CDC’s Maternal Mortality Review Data Brief
The Federal agency, The Center for Disease Control (CDC) shared a new brief on Maternal Mortality Review (MMR) with updated 2008-2017 data on pregnancy-related deaths from 14 Maternal Mortality Review Committees (MMRCs). Arizona, Colorado, Delaware, Florida, Georgia, Hawaii, Illinois, Louisiana, Mississippi, North Carolina, Ohio, South Carolina, Tennessee and Utah voluntarily shared their data through the Maternal Mortality Review Information Application (MMRIA). MMRIA supports and standardizes record abstraction, documentation of committee decisions, and routine analyses.
Key findings include the following:
Approximately 1 in 3 deaths among women during or within a year of pregnancy were pregnancy-related.
Leading causes of death varied by race-ethnicity. Cardiomyopathy and cardiovascular conditions were the two leading underlying causes of pregnancy-related deaths among non-Hispanic Black women. In contrast, mental health conditions (e.g., suicide, overdose) was the leading underlying cause of death among non-Hispanic White women.

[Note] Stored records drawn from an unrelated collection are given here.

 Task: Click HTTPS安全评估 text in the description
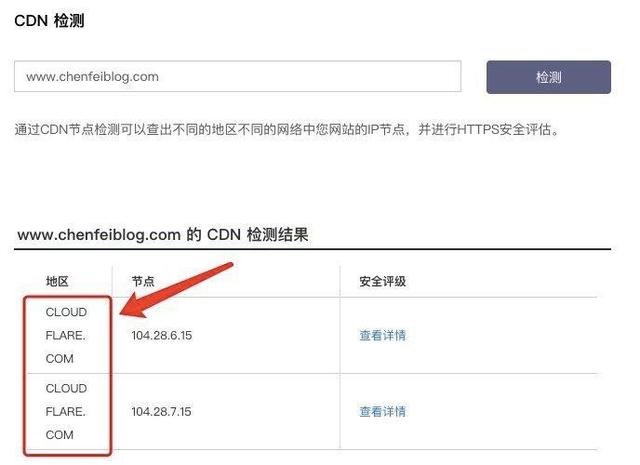(504, 129)
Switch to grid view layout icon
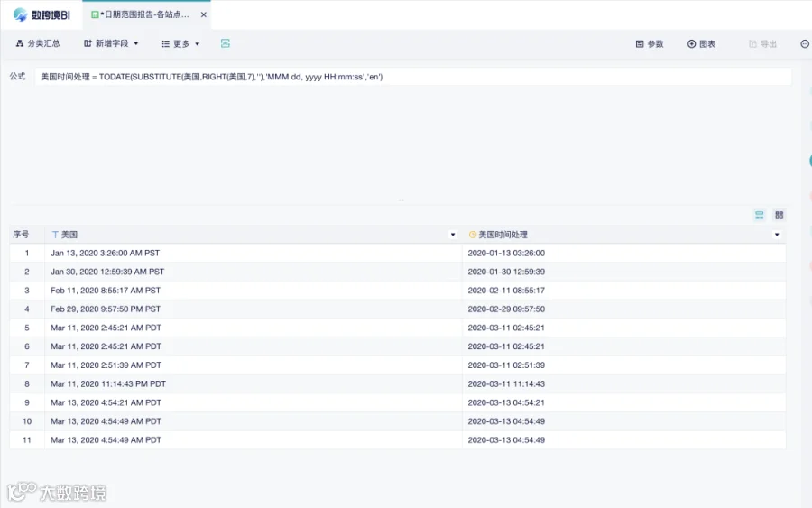Viewport: 812px width, 508px height. pyautogui.click(x=779, y=215)
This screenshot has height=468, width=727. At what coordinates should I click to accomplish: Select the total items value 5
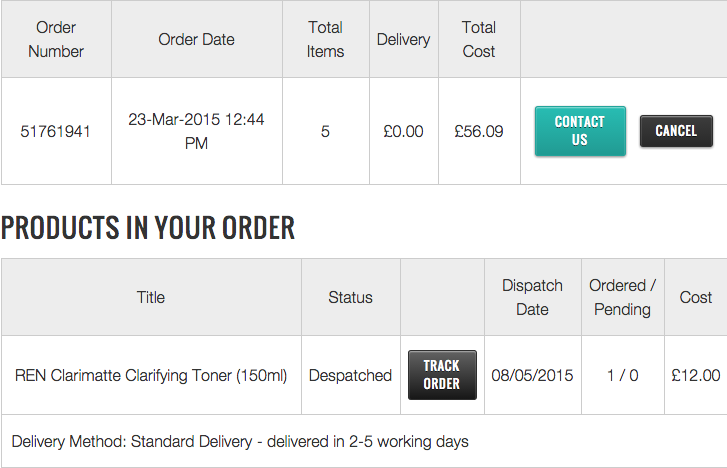click(325, 131)
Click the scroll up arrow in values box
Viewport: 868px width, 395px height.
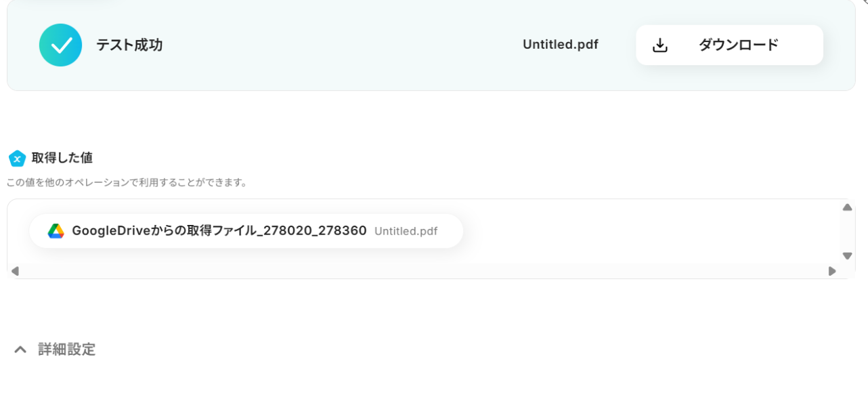click(x=847, y=207)
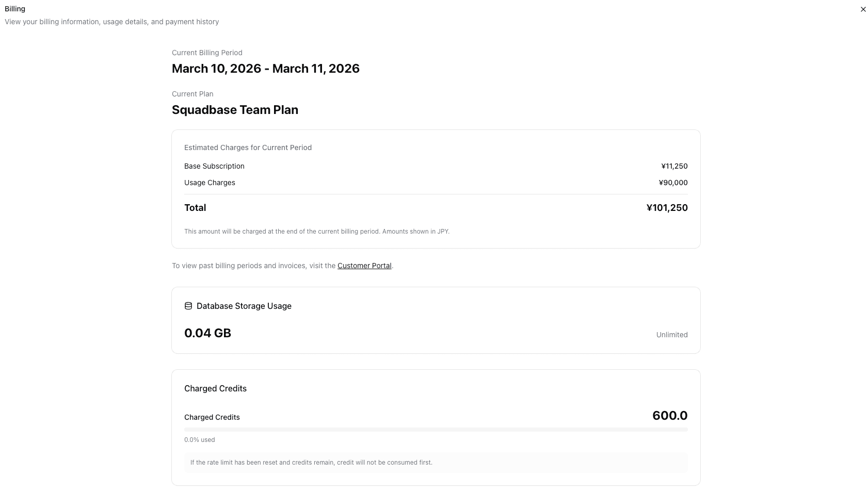
Task: Click the rate limit reset notice
Action: click(311, 463)
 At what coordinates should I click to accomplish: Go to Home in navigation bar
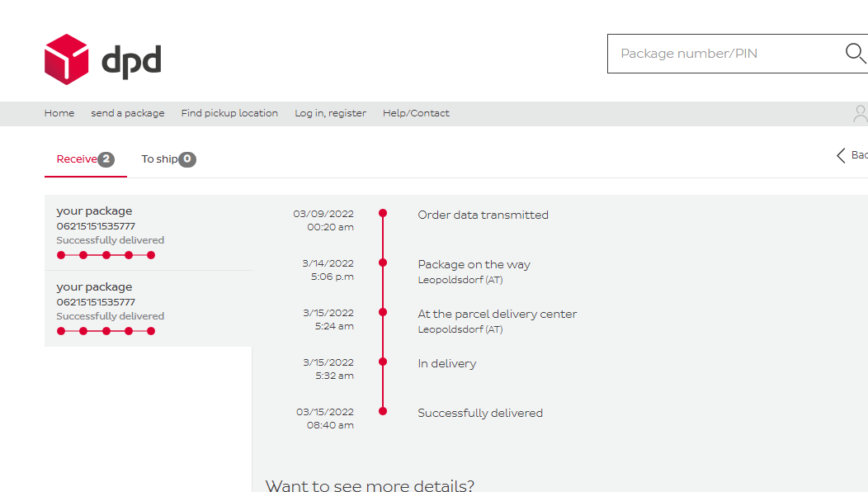[59, 113]
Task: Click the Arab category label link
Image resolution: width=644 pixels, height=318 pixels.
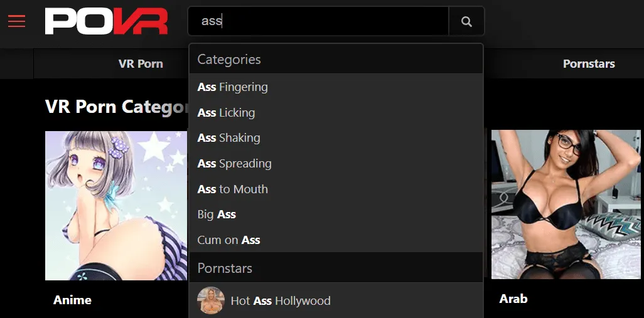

MMRCs determined that 2 out of 3 deaths were preventable. The percent of deaths determined to be preventable did not significantly differ between non-Hispanic Black and non-Hispanic White women nor between Hispanic and non-Hispanic White women.
Overdose and suicide among top causes of death for new moms in California, study finds
A research study into the top causes of death during pregnancy and one year postpartum of California mothers found overdose and suicide the leading causes of maternal death.
Note: California’s Department of Public Health commissioned its Mortality Review Committee which is facilitated by Stanford University’s California Maternal Quality Care Collaborative, to specifically look at maternal suicide. Its report is set to be released shortly.